While in the past Checkmk was designed for monitoring large and heterogeneous on-premise environments, from version 1.5+ (1.5p12) it also supports the monitoring of AWS, Azure, Docker and Kubernetes services.[13]
Checkmk is being developed by tribe29 GmbH[14] in Munich Germany, which until 16.04.2019 operated under the name of Mathias Kettner GmbH. Together with the company name change, the product name "Check_MK" was also changed to "Checkmk".
tribe29 GmbH follows an open core business model. The open source edition is available under different open source licenses – mostly GPLv2, while large parts of the commercial editions run under the proprietary "Checkmk Enterprise License".
The Product
Checkmk combines three types of IT monitoring:
- Status-based monitoring, which (via thresholds) records the "health" of a device or application.
- Metric-based monitoring that enables the recording and analysis of time series graphs.

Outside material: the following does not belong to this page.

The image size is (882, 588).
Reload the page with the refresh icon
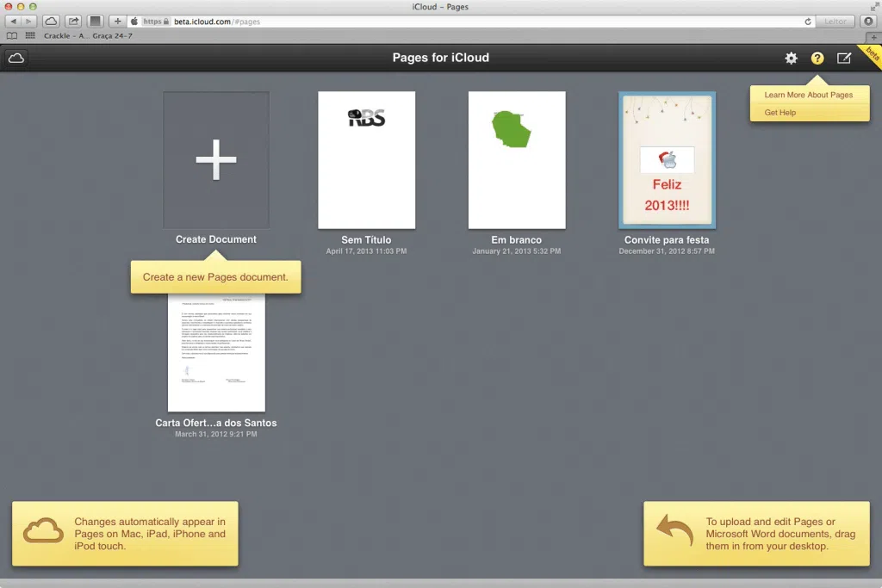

For the CEE both an HTML5-based graphing system and an integration with Grafana[15] are available.
- Log-based and event-based monitoring, in which key events can be filtered out and actions can be triggered based on these events.
In order to ensure a very broad monitoring, Checkmk currently has 1700+ plug-ins in each edition – all of which are licensed under GPLv2. These plug-ins are maintained as part of the product and are regularly supplemented with additional plug-ins or extensions. Connecting existing legacy Nagios plug-ins is possible as well.

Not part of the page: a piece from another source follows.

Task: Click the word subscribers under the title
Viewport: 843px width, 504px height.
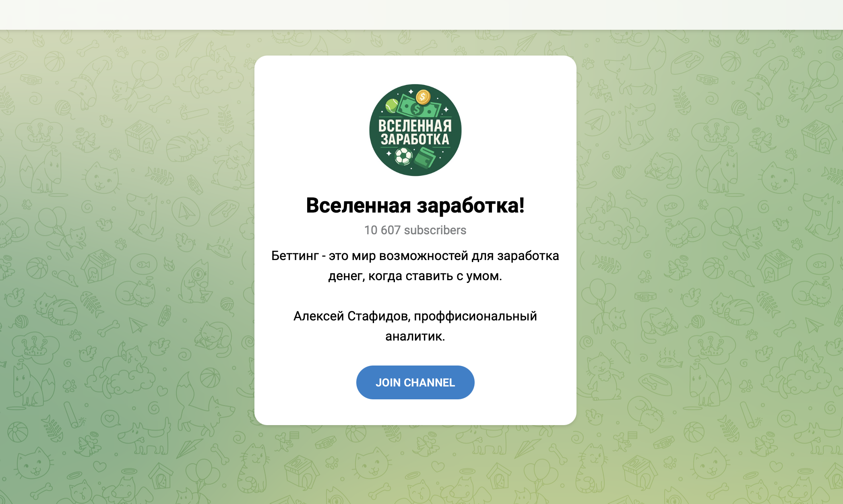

To simplify setup and operation, all components of Checkmk are delivered fully integrated. A rule-based 1:n configuration, as well as a high degree of automation significantly accelerate workflows. This includes:
- Auto-discovery of hosts (where applicable)
- Auto-discovery of services[16]
- Automated configuration of plug-ins via preconfigured thresholds and rules
- Automated agent updates (a CEE feature)
- Automatic and dynamic configuration that enables the monitoring of volatile services with a lifespan of just a few seconds, such as in the Kubernetes environment (starting from CEE v1.6)[17]
- Automated discovery of tags and labels from sources such as Kubernetes, AWS and Azure (starting from CEE v1.6)
In addition, there are also playbooks for the use of configuration and deployment tools such as Ansible[18] or Salt.[19]
Checkmk is often used in very large distributed environments where a high number of sites (e.g. 300 locations of Faurecia[20]) and/or well over 100.000 devices (e.g. Edeka[21]) are monitored. This is possible, among other things, because Checkmk's microcore consumes much less CPU resources than, for example Nagios, and therefore offers a significantly higher performance on the same hardware. Furthermore the non-persistent data is stored in-memory in RAM which significantly improves the access time.
Components
The Monitoring Core ("Checkmk Microcore - CMC")
The commercial editions of Checkmk use their own monitoring core, written in C++. This has a much higher performance than the Nagios core. In addition, as of version 1.6 it allows the dynamic recording of objects with a short lifespan, such as Containers. This is possible because - in contrast to the Nagios core - the Checkmk Microcore does not require a reboot when making configuration changes. The open source version "Checkmk Raw Edition" currently still uses the Nagios core.
Configuration & Check Engine
Checkmk offers self-contained service discovery and settings generation. Checkmk uses its own method when carrying out the checks. During the test period each host is contacted only once. The test results are transmitted to the monitoring core as passive checks. This significantly improves the performance on the monitoring server, as well as on the hosts being monitored.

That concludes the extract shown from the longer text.